Peak Criterion for Choosing Gaussian Kernel Bandwidth in Support Vector Data Description

TL;DR

This paper introduces an empirical criterion for selecting the optimal Gaussian kernel bandwidth in Support Vector Data Description, balancing boundary smoothness and data feature capture for improved outlier detection.

Contribution

It proposes a novel empirical method to choose Gaussian kernel bandwidth in SVDD, enhancing boundary quality and data representation.

Findings

The criterion effectively balances boundary smoothness and data feature preservation.

Application of the criterion results in improved outlier detection performance.

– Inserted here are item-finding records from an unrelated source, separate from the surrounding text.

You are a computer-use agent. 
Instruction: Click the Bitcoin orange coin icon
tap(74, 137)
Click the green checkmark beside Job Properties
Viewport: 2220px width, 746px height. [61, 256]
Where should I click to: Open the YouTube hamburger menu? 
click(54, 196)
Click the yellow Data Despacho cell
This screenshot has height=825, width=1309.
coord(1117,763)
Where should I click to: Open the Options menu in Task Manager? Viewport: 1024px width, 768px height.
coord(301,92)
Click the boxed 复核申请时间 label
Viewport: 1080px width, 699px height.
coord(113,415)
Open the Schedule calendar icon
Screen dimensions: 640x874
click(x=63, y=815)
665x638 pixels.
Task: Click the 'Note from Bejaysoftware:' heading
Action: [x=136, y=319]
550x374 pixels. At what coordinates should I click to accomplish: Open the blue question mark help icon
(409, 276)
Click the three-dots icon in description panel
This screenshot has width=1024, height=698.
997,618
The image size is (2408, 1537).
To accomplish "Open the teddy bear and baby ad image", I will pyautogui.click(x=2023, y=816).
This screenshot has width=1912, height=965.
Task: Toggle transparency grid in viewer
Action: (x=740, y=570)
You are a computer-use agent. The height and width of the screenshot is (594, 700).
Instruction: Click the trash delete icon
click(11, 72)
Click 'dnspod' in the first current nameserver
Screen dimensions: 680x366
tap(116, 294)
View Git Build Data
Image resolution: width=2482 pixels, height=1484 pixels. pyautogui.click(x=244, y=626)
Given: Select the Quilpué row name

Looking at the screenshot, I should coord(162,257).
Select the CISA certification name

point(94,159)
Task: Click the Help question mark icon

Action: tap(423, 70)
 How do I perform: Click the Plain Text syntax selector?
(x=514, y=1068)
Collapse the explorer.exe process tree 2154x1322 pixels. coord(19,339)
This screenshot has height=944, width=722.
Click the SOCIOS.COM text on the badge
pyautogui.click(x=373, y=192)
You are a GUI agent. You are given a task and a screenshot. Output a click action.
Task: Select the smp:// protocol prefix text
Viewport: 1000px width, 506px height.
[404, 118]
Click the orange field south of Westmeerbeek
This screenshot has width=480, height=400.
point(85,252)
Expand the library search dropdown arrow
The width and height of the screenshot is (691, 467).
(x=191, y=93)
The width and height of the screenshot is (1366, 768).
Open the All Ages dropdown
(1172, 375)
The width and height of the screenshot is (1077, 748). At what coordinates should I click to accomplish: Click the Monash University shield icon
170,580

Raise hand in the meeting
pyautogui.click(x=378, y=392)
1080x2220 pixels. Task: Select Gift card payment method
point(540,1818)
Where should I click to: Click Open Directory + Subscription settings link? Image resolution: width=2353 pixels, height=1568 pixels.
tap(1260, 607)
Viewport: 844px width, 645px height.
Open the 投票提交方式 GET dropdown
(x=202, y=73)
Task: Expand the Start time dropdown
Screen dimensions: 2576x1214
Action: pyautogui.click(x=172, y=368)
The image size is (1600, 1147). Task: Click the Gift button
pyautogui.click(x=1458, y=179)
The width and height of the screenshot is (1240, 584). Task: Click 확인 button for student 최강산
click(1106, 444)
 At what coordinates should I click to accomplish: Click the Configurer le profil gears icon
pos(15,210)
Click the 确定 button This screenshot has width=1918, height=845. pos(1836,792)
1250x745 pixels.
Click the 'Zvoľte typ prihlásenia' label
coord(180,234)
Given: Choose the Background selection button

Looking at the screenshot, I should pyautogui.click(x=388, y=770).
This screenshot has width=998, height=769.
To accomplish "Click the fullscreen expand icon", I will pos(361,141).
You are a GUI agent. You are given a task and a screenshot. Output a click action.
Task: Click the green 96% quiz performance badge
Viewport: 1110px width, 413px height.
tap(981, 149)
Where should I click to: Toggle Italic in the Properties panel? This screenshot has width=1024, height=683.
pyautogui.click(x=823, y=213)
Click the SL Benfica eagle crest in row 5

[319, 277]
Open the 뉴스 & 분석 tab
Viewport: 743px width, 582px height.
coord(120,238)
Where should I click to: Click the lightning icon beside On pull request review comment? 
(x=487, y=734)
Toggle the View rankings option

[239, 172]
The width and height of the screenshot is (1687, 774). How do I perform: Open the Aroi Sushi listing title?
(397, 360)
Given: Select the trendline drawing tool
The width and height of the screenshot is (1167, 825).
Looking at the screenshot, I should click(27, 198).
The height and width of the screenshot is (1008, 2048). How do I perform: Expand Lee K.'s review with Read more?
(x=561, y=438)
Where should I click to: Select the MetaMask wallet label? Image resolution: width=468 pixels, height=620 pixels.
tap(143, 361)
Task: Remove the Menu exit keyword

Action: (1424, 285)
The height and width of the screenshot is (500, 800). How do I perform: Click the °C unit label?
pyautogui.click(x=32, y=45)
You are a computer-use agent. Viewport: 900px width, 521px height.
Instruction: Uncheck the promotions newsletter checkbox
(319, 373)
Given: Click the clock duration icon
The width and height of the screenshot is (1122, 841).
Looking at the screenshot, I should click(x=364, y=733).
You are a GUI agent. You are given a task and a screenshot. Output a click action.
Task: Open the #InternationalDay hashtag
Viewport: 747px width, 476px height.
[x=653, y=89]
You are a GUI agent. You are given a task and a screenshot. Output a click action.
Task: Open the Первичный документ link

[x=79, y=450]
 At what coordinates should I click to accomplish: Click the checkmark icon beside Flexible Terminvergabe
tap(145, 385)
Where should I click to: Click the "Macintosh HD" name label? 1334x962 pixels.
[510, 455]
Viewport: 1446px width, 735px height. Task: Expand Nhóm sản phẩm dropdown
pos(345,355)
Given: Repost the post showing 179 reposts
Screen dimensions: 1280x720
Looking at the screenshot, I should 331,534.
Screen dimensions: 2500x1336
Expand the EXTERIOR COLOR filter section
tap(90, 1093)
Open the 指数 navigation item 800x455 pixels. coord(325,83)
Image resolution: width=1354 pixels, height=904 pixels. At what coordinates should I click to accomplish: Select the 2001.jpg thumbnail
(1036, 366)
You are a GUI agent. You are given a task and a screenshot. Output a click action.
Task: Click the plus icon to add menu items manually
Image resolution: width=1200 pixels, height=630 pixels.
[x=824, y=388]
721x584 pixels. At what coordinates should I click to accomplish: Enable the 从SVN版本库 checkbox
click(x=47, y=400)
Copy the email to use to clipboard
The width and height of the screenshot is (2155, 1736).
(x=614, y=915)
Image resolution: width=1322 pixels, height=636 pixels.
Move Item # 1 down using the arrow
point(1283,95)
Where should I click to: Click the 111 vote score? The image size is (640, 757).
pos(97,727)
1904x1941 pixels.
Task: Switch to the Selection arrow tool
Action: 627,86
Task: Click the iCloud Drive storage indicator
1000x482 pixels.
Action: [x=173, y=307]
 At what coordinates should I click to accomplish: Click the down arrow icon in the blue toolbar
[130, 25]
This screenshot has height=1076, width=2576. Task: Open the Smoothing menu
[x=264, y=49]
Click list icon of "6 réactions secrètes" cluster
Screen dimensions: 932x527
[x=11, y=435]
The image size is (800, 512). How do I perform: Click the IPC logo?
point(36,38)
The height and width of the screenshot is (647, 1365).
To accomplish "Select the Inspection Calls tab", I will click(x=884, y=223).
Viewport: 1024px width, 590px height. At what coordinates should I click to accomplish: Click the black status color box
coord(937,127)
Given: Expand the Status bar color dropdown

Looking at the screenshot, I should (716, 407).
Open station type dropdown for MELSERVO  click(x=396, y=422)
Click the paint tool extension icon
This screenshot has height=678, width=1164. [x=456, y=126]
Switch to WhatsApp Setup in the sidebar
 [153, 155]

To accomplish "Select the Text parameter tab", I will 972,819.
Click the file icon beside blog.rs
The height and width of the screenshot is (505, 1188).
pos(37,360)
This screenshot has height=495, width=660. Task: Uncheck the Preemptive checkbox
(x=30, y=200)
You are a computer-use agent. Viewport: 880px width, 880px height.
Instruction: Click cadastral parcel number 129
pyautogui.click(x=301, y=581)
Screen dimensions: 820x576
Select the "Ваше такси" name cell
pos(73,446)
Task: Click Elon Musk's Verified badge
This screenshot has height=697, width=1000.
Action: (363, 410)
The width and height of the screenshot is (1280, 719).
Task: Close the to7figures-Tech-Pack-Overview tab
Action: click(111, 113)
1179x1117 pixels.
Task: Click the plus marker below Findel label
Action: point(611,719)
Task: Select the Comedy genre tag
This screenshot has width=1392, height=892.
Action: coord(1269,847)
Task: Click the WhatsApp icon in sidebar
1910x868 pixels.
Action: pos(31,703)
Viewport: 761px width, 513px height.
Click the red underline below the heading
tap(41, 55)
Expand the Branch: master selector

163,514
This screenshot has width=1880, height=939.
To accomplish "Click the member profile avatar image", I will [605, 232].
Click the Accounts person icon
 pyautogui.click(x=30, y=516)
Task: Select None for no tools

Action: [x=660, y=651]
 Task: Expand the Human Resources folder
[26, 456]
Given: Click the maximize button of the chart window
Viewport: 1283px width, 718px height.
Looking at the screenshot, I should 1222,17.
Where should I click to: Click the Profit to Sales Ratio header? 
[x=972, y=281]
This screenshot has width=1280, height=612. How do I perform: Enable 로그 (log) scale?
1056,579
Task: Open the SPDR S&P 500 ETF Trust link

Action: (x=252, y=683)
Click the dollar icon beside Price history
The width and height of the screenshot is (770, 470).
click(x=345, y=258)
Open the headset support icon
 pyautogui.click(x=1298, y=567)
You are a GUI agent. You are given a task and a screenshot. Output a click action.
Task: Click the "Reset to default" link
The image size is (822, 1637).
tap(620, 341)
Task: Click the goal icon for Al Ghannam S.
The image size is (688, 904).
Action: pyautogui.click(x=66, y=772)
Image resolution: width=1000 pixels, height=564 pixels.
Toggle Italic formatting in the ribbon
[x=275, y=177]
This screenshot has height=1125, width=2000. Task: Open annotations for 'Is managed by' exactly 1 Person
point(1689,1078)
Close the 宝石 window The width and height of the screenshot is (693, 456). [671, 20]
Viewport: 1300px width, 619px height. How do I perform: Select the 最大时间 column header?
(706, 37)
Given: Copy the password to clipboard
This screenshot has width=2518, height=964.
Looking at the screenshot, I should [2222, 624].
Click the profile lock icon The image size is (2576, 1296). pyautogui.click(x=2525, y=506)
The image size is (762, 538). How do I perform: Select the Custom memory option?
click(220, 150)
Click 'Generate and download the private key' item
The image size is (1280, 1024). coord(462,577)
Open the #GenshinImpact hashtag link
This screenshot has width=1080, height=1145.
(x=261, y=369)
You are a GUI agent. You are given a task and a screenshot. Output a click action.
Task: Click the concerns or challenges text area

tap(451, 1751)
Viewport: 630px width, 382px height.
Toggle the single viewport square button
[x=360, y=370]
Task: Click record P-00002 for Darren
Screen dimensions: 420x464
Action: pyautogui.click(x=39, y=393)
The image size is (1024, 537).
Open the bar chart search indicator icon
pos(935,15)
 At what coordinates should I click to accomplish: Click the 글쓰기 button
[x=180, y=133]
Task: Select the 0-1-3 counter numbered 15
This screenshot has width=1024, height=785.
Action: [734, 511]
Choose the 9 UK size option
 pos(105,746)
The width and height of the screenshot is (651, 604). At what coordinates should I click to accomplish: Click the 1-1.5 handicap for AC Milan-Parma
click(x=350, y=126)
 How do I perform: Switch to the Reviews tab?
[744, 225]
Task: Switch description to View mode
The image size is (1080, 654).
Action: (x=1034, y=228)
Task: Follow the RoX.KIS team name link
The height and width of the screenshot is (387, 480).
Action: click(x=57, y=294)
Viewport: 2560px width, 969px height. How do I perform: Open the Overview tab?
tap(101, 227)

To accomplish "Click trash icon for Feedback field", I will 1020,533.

The method is adaptable to different data distributions.

Abstract

Support Vector Data Description (SVDD) is a machine-learning technique used for single class classification and outlier detection. SVDD formulation with kernel function provides a flexible boundary around data. The value of kernel function parameters affects the nature of the data boundary. For example, it is observed that with a Gaussian kernel, as the value of kernel bandwidth is lowered, the data boundary changes from spherical to wiggly. The spherical data boundary leads to underfitting, and an extremely wiggly data boundary leads to overfitting. In this paper, we propose empirical criterion to obtain good values of the Gaussian kernel bandwidth parameter. This criterion provides a smooth boundary that captures the essential geometric features of the data.